WORK TO DO: Put the material below into a Markdown table with two columns, Number and Entry. Give each nonblank line its own row with its number.

ENTRIES SHOWN:
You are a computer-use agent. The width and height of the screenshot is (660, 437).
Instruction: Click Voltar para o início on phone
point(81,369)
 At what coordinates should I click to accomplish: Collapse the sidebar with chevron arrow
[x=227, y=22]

EXERCISE ANSWER:
| Number | Entry |
|---|---|
| 1 | You are a computer-use agent. The width and height of the screenshot is (660, 437). |
| 2 | Instruction: Click Voltar para o início on phone |
| 3 | point(81,369) |
| 4 |  At what coordinates should I click to accomplish: Collapse the sidebar with chevron arrow |
| 5 | [x=227, y=22] |